**Work task:** Quote, word for word, the line containing "Given: Select the" and all lines that follow it to the end of the records, with no pictures.

Collected data entries:
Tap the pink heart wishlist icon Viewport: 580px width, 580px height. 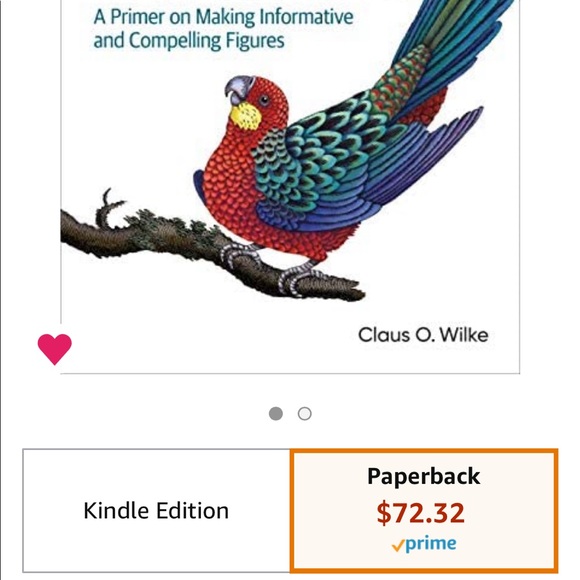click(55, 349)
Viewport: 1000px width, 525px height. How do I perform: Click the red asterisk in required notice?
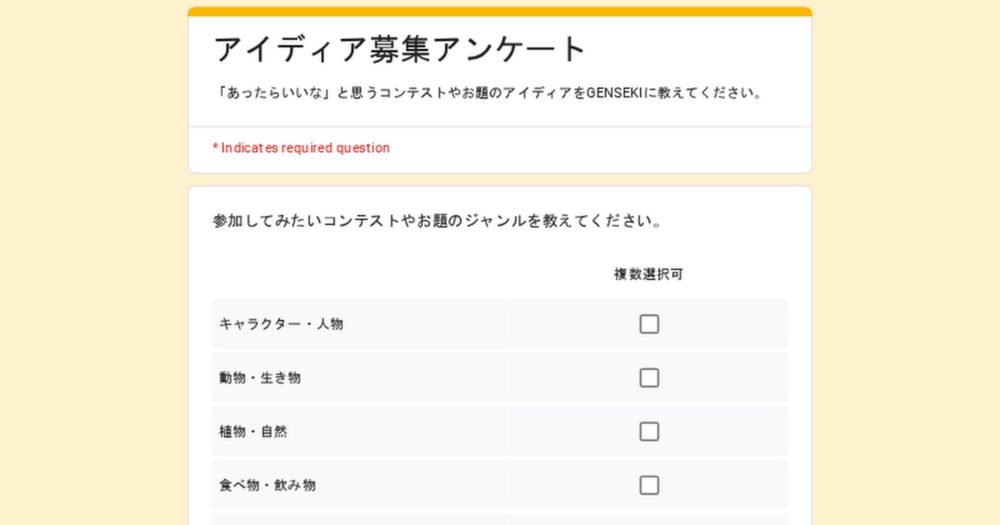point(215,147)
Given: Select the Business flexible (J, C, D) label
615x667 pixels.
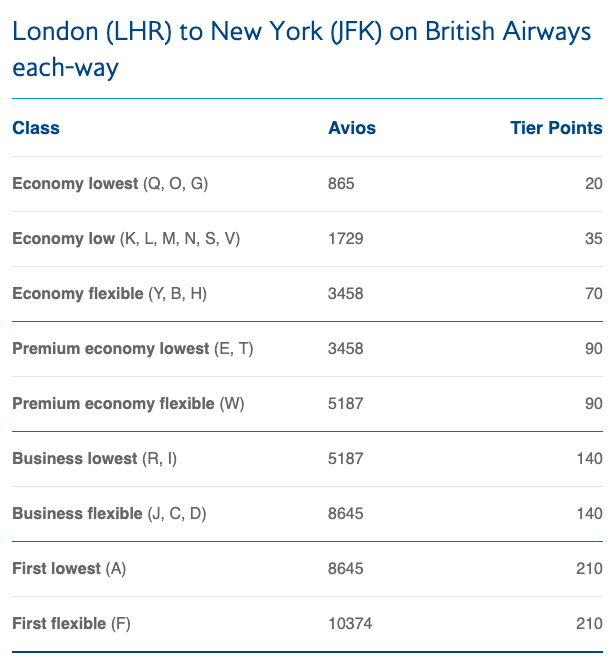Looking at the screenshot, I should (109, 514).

**Solved exercise:**
Given: Select the Business flexible (J, C, D) label
615x667 pixels.
Looking at the screenshot, I should (109, 514).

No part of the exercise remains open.